UAE women’s cricket captain, Chaya Mughal, talks about teaching, leadership, and the growth of the women’s game in the UAE.
Zushan Hashmi: What has the experience been like to represent and eventually lead the UAE women’s cricket team?
Chaya Mughal: Playing cricket in UAE is always exciting and very special to me. Getting to play internationally as a part of UAE team was like a dream coming true to me. I can still feel the goose bumps when I recall that moment. I was nervous and excited at the same time. Nervous because it was my first international debut and excited because I was a part of it. It is a great honor to lead, and being a captain of the national side this honor comes with a great level of responsibility. As a captain it’s incredibly important to display positive body language and to be able to inspire confidence within your team mates. To summarize I am currently enjoying my role in projecting authority and confidence towards my team mates.
You are a teacher by trade, and the game is obviously a passion. Do you still teach? If so, is it easy to juggle both careers?
Cricket is of course my passion and cannot resist myself from playing. It’s indeed bliss to be a cricketer as I love this format of game. The confidence and excitement of playing cricket is always the source for my endless motivation and social success. Cricket has taught me many lessons and the one I remember always is, “A hero is someone who knows how to hang on one minute longer”. This I, apply in all the walks of my life. Yes, I am still a teacher and I believe teaching is the most responsible job as we are laying the foundations for future. Being a sports player, I include my play ways of teaching which in turn help the children to come out of their comfort zone and do something variably different. In short, something that you love to do, you can always find time for it. No matter how busy I get at times with my teaching stuff, I always manage to practice and play matches without getting tired and affected and I think that’s the key.
What has been the highlight of your cricketing career so far, and why?
- Scoring Highest partnership for the 1st wicket (121 runs) against China in Thailand Women’s T20 Smash
- The same match these were my bowling figures:
- Second highest run-getter from UAE in the ICC Qualifiers 2018.
What are some of the challenges you have faced in playing the game? (Opportunities, facilities, games, etc.)

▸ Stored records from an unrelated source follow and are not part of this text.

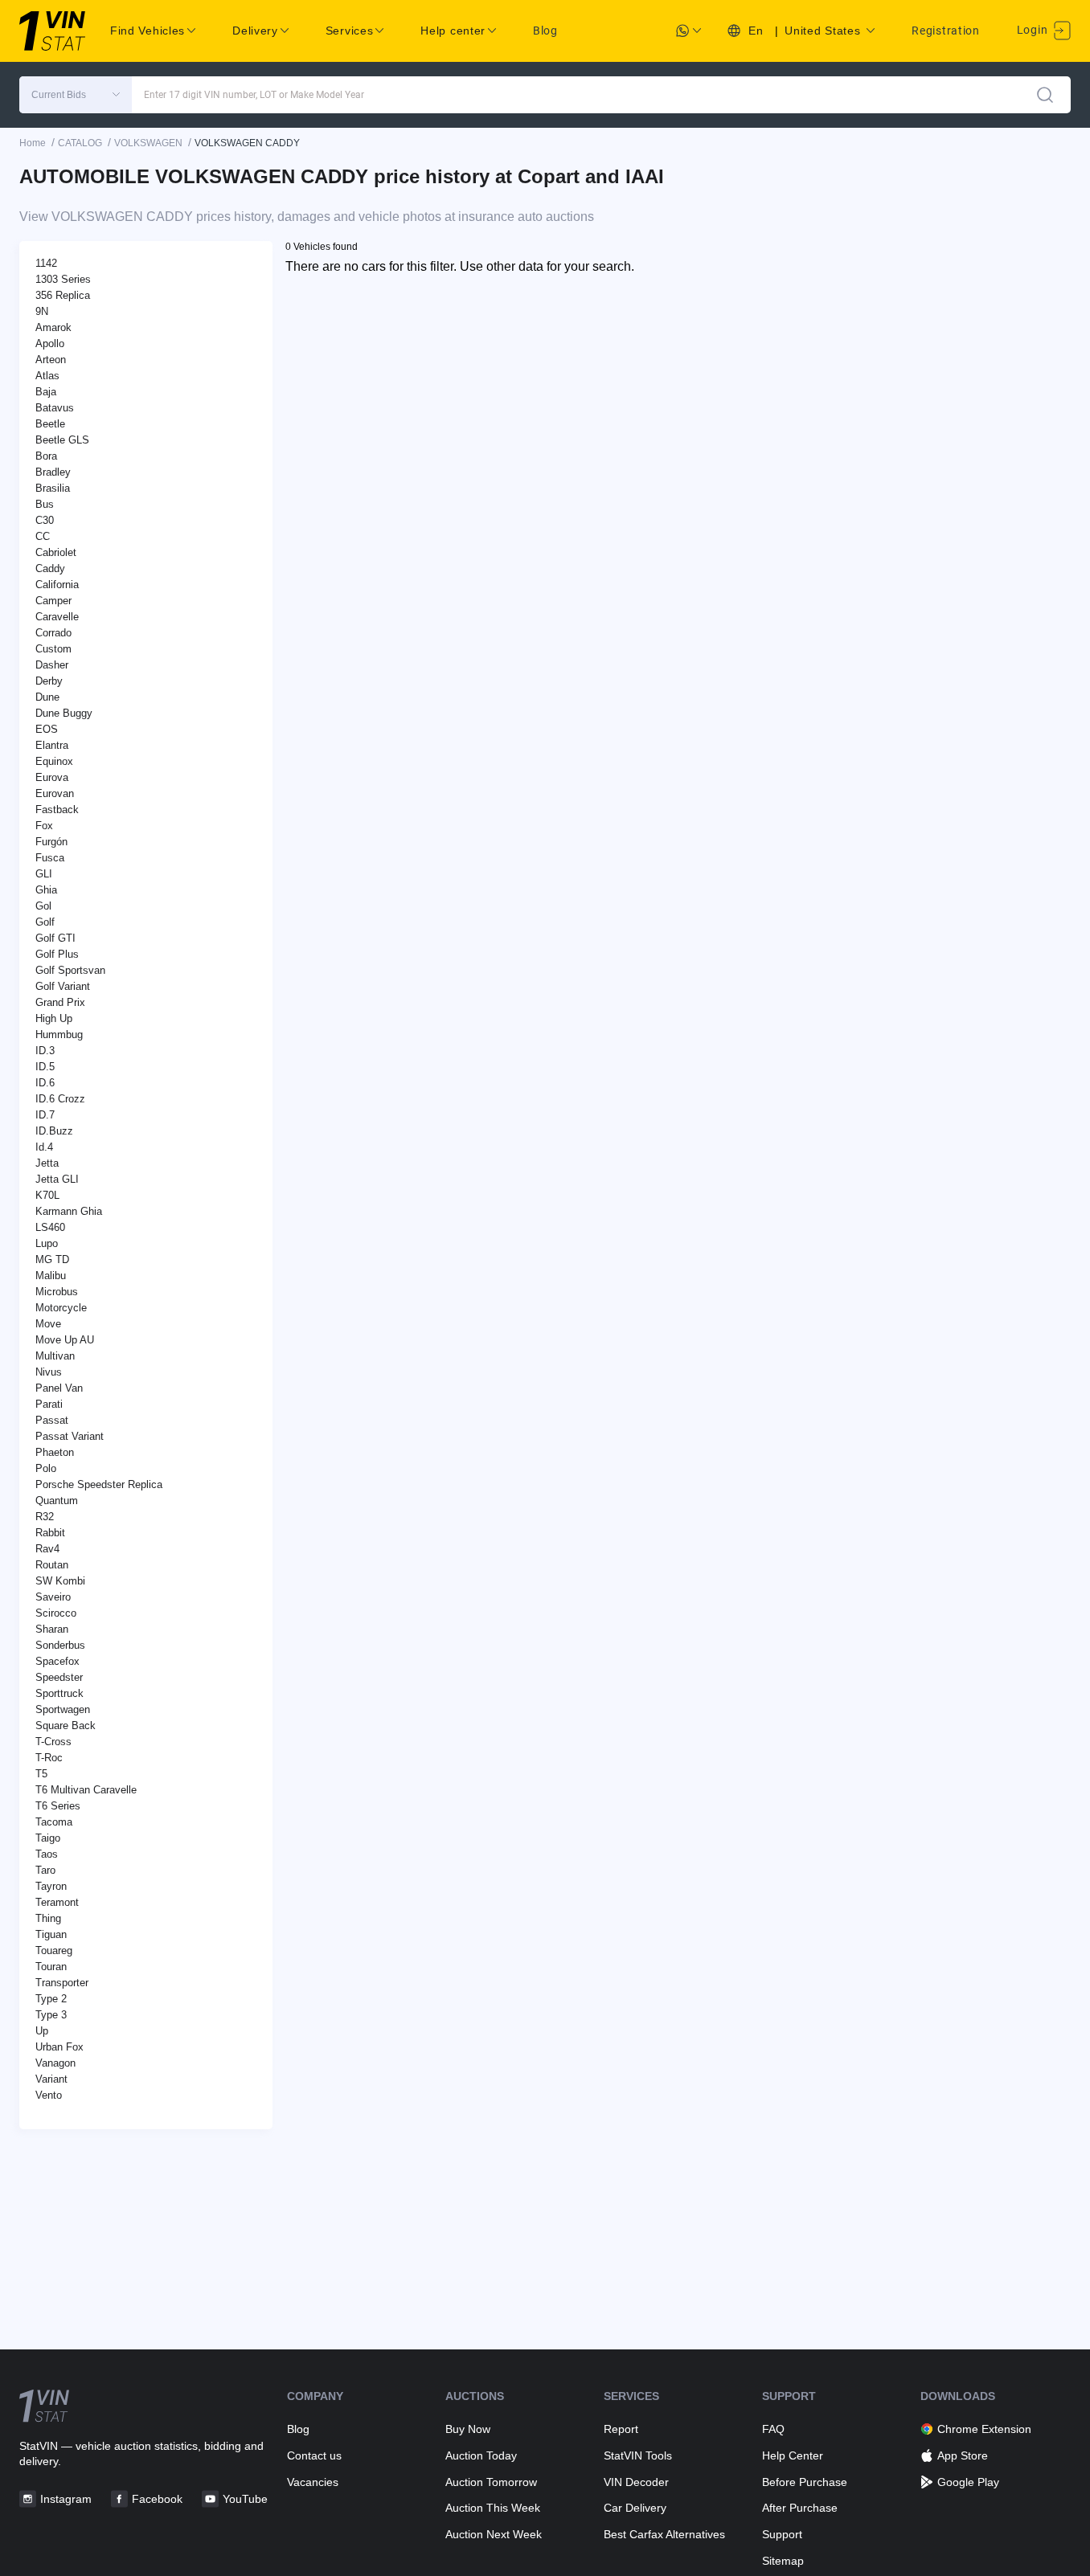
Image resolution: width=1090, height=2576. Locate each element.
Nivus (48, 1372)
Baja (45, 392)
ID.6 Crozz (60, 1099)
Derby (49, 681)
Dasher (51, 665)
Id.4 (44, 1147)
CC (42, 536)
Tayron (51, 1886)
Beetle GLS (62, 440)
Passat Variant (69, 1436)
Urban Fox (59, 2047)
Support (782, 2534)
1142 (46, 263)
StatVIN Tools (638, 2455)
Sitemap (783, 2560)
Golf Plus (57, 954)
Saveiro (53, 1597)
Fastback (57, 809)
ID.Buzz (54, 1131)
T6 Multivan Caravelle (86, 1790)
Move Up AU (64, 1340)
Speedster (59, 1677)
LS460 (50, 1227)
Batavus (54, 408)
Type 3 (51, 2015)
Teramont (57, 1902)
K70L (47, 1195)
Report (621, 2429)
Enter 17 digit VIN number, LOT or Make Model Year (254, 94)
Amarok (53, 327)
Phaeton (54, 1452)
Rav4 (47, 1549)
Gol (43, 906)
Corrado (53, 633)
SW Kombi (60, 1581)
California (57, 585)
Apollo (49, 343)
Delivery (255, 30)
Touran (51, 1967)
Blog (545, 30)
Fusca (49, 858)
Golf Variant (62, 986)
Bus (44, 504)
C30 (44, 520)
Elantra (51, 745)
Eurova (51, 777)
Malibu (50, 1276)
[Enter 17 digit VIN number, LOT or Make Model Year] (1045, 94)
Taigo (47, 1838)
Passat (51, 1420)
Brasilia (52, 488)
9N (41, 311)
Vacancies (312, 2482)
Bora (46, 456)
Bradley (53, 472)
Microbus (56, 1292)
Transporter (61, 1983)
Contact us (314, 2455)
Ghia (46, 890)
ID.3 (45, 1051)
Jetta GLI (57, 1179)
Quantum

From desert to a cosmopolitan country, women’s cricket is flourishing in UAE day by day. Initially, I thought that people were not serious about the Women’s cricket in UAE. Considering the fact that a large majority of expatriates reside in the country, balancing work, studies and other commitments were always challenging. However gradually when the team started performing it came into an existence and people started recognizing UAE women’s cricketers. More and more girls started turning up and the competition bars were also raised. Facility wise we are well equipped as Emirates Cricket Board ensures that every provision for the games/practice sessions are met. The major attraction was the special edition of ECB women D10 exhibition game which was broadcasted live & this itself concludes the level of opportunities provided by Emirates Cricket Board are in ample.
Does having the ICC headquarters and facilities like the ICC academy help with the development of the game there?
ICC – The home of the UAE’s National Team. There is no doubt ,when it comes to cricket there’s no better place to train than at the ICC Academy in Dubai. Keeping the weather conditions in mind sometimes it gets difficult to train outdoors however considering the world-class facilities and high standards indoors is incomparable to any facility across the world. This is certainly helping and fostering UAE women’s team in developing Cricket.
The vast majority of, if not all, international cricketers in the UAE teams are expats, what, in your opinion, is the biggest challenge in growing the game amongst the Emirati population and why?
The game is growing rapidly amongst all women in the UAE. ECB’s National Development Program play a vital role in shaping young talents which also includes taking the game into local (Emirati) schools and is recognized by the countries education system KHDA as well. Unfortunately at the moment it is on hold due COVID.
How do you think this can change?
I believe it’s all about providing a right platform to players which enables them to express their talents & play with more interest. In my opinion Emirates Cricket Board has been very instrumental in growing the game of cricket in this region as we have many young talented girls taking up this sport. The future looks very exciting and bright for all the upcoming cricketers.
As the captain, and a teacher, I can only guess, but I assume you work with a lot of the younger athletes, and help mentor them? Can you tell us a little bit about this?
Both the roles help me nurture the qualities of a good leader/coach. Working with young and dynamic athletes is challenging and at the same time interesting as they can be shaped quickly. Effective communication helps in building trusts and provides opportunity to improve. I thoroughly enjoy my roles.
What’s next on the agenda for UAE women’s cricket, with COVID hurting all the growth around women’s sport in general?
Currently we are aiming for the next World cup qualifiers and working hard towards it. As a unit, our focus is on consistent performance and we always want to stay prepared for any challenges.